→ **Texte du document**
****************************************

Avec tout cela, monsieur, bien que Francesbad ait été continuellement en progrès depuis sa fondation, son développement n’a pourtant pas été aussi vif que l’on aurait pu le penser. On en a signalé diverses causes ; mais la principale, selon moi, c’est la concurrence que lui a suscitée Marienbad. M. l’abbé de Tepl, après avoir en l’idée de ce bel établissement, s’y est pris avec tant d’intelligence, d’activité, j’oserais presque dire, si ce mot pouvait s’employer avec respect, de savoir-faire, que la nouvelle ville n’a pas tardé, il faut le reconnaître, à prendre le pas sur son aînée. Tandis qu’Égra était réduite à marchander sur ses moindres dépenses pour Francesbad, le riche abbé, maître des immenses revenus de son abbaye, semait à profusion. Aussi a-t-il abondamment recueilli. On a pour ainsi dire cessé d’entendre le nom de Francesbad, tant celui de Marienbad s’est annoncé avec fracas, préconisé par toute la presse de l’Allemagne, au nord et au midi. Cette année, à mon départ de Francesbad, le nombre total des étrangers, depuis le commencement de la saison, était d’un peu plus de deux mille, tandis qu’il était de trois mille à Marienbad. Tel est à peu près le rapport habituel des deux prospérités. Si grande que soit la seconde, elle ne met cependant pas encore tout-à-fait à néant la première.

****************************************

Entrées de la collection
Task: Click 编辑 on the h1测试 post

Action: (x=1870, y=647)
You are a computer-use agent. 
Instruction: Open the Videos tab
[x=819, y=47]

****************************************

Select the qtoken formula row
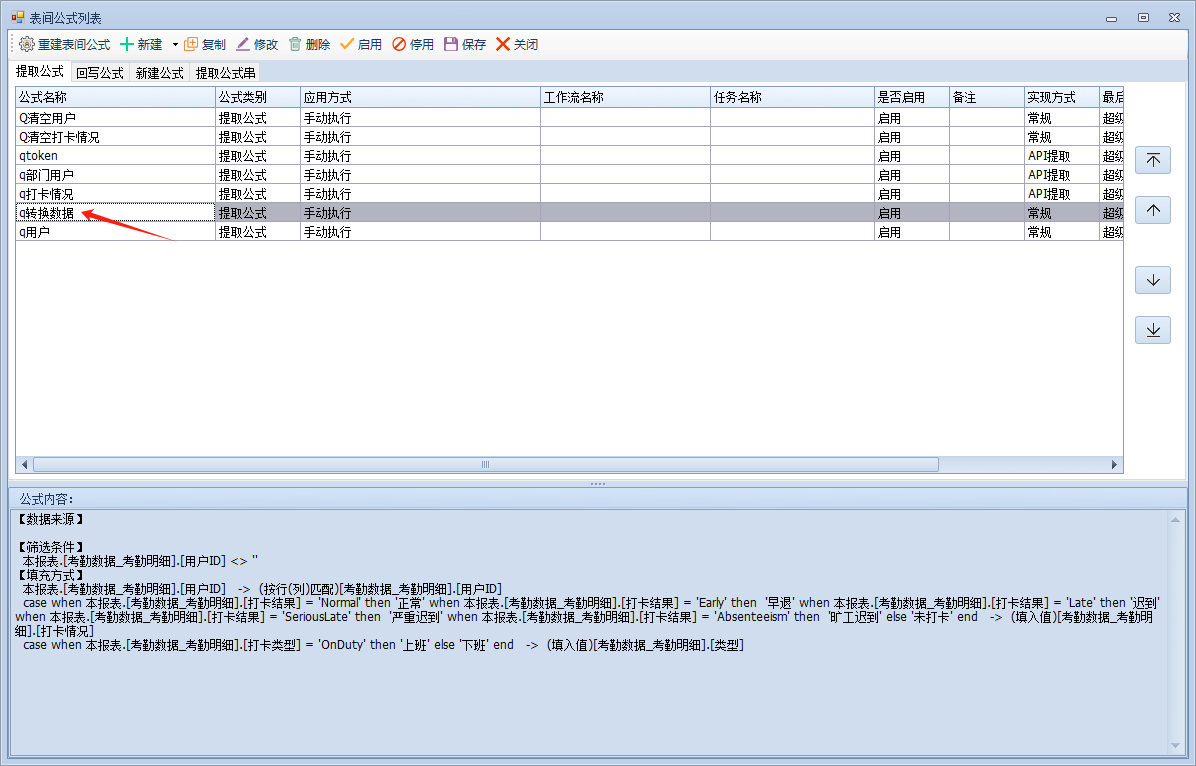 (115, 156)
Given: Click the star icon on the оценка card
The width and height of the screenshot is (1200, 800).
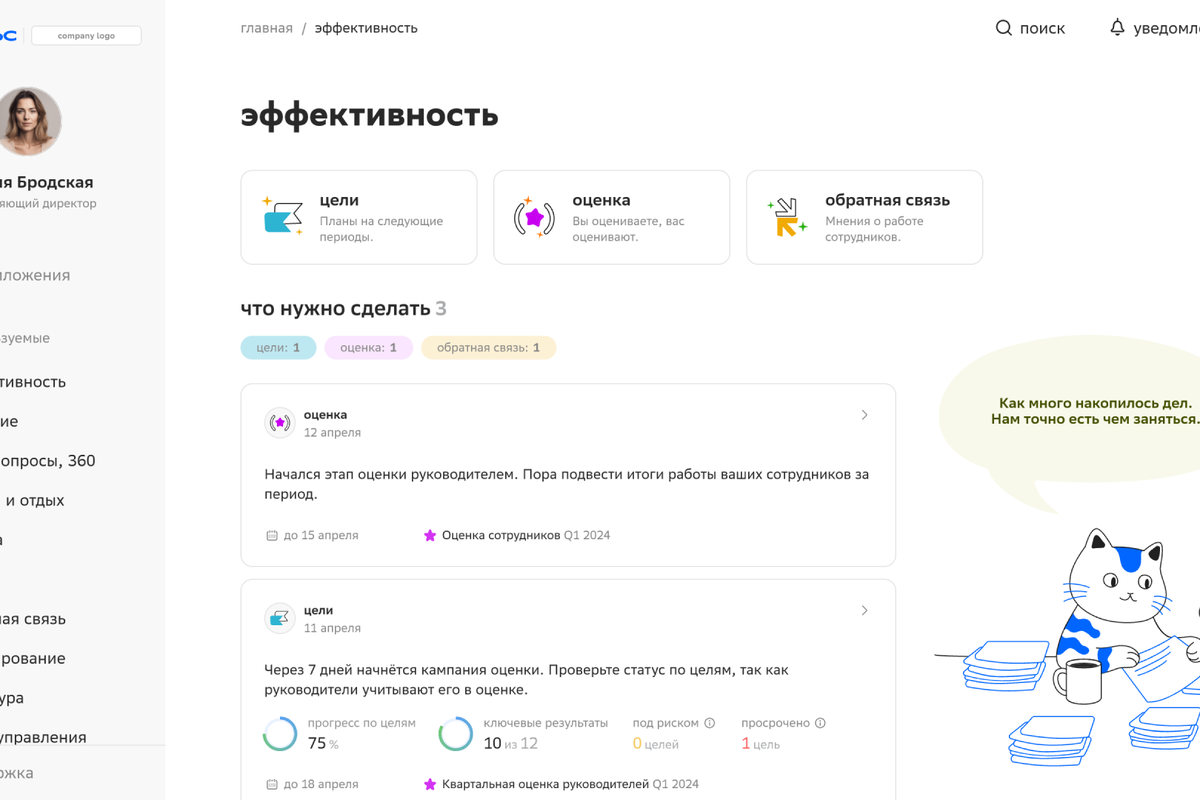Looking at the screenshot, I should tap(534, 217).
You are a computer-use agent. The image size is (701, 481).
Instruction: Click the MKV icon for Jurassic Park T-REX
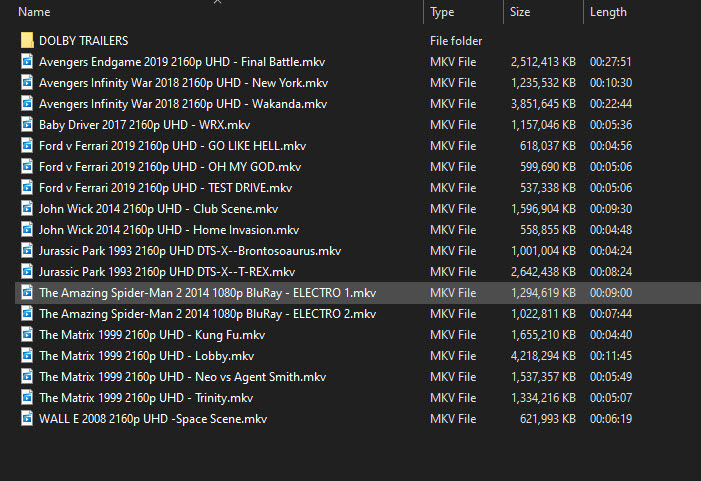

****************************************

→ **Détails du problème**
Reproduisez intégralement, mot pour mot, le texte sur Francesbad et Marienbad. Veuillez vous fonder uniquement sur le texte.

→ **Réponse**
Avec tout cela, monsieur, bien que Francesbad ait été continuellement en progrès depuis sa fondation, son développement n’a pourtant pas été aussi vif que l’on aurait pu le penser. On en a signalé diverses causes ; mais la principale, selon moi, c’est la concurrence que lui a suscitée Marienbad. M. l’abbé de Tepl, après avoir en l’idée de ce bel établissement, s’y est pris avec tant d’intelligence, d’activité, j’oserais presque dire, si ce mot pouvait s’employer avec respect, de savoir-faire, que la nouvelle ville n’a pas tardé, il faut le reconnaître, à prendre le pas sur son aînée. Tandis qu’Égra était réduite à marchander sur ses moindres dépenses pour Francesbad, le riche abbé, maître des immenses revenus de son abbaye, semait à profusion. Aussi a-t-il abondamment recueilli. On a pour ainsi dire cessé d’entendre le nom de Francesbad, tant celui de Marienbad s’est annoncé avec fracas, préconisé par toute la presse de l’Allemagne, au nord et au midi. Cette année, à mon départ de Francesbad, le nombre total des étrangers, depuis le commencement de la saison, était d’un peu plus de deux mille, tandis qu’il était de trois mille à Marienbad. Tel est à peu près le rapport habituel des deux prospérités. Si grande que soit la seconde, elle ne met cependant pas encore tout-à-fait à néant la première.